# YOUR GOAL:
Could you retype, exactly and with no pictures, only the lines from the first line of the records below through the line that contains "This screenshot has height=806, width=982."?

# MATERIALS PROVIDED:
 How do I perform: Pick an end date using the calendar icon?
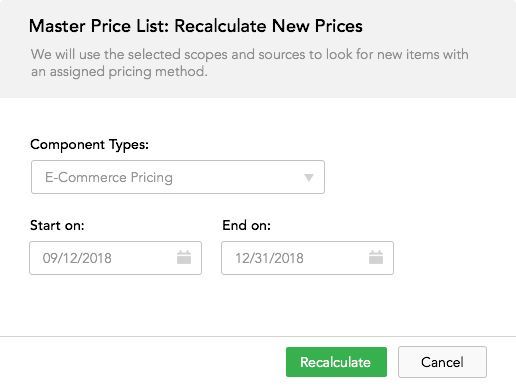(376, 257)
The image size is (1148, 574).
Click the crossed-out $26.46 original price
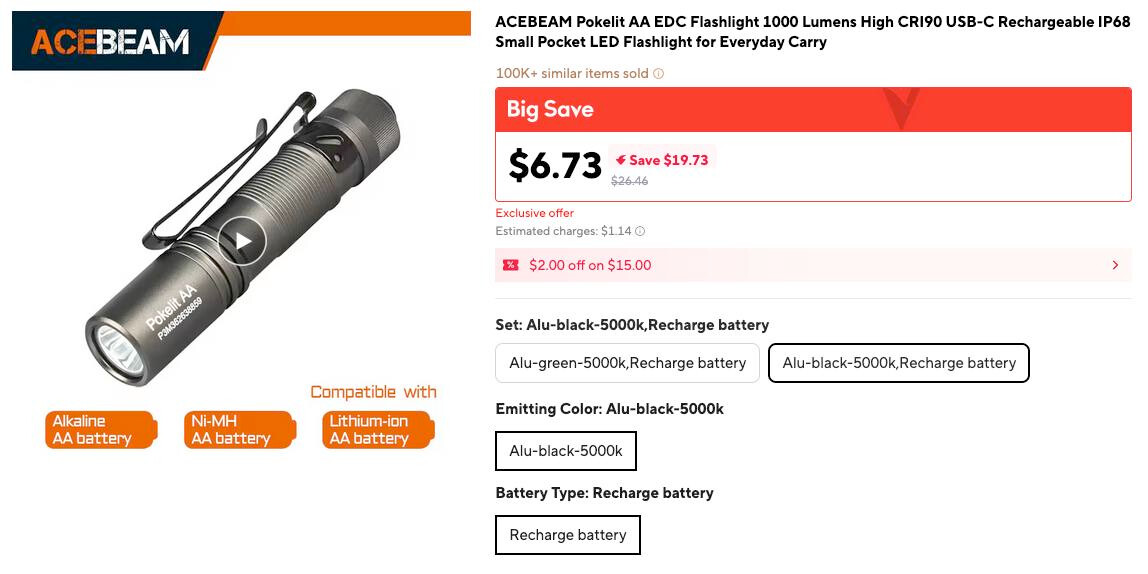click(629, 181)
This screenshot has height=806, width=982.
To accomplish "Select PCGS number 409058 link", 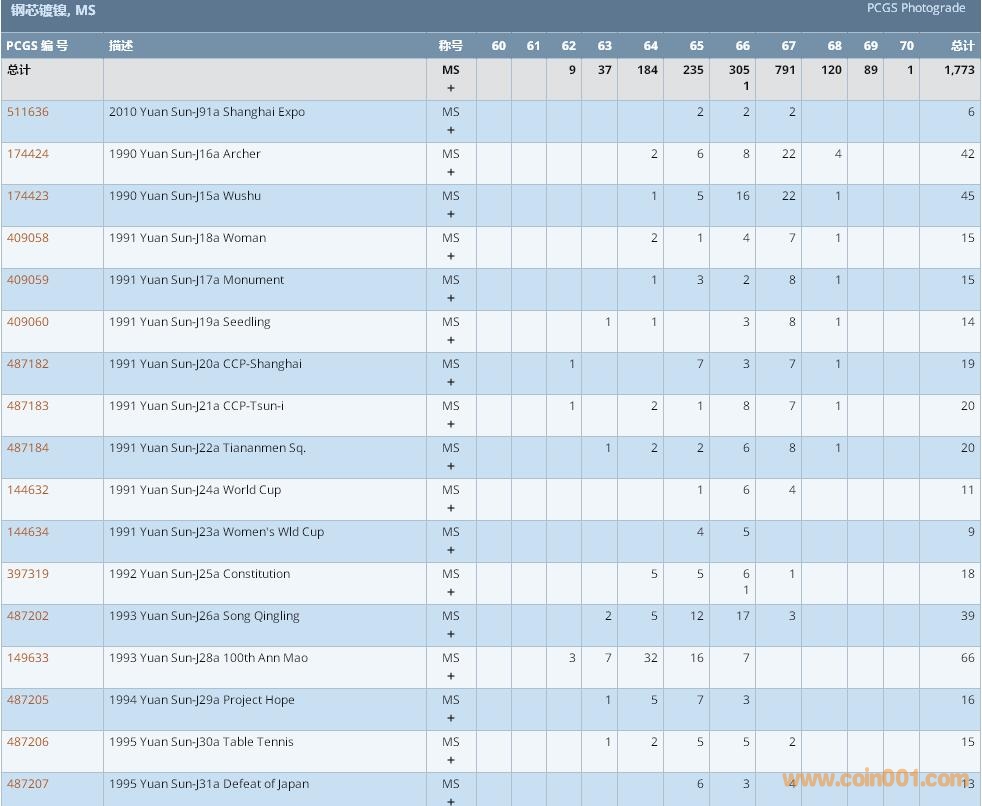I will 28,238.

# TASK RESULT:
 How do I perform: Pick an end date using the calendar icon?
(376, 257)
The image size is (1148, 574).
Click the crossed-out $26.46 original price
click(629, 181)
This screenshot has height=806, width=982.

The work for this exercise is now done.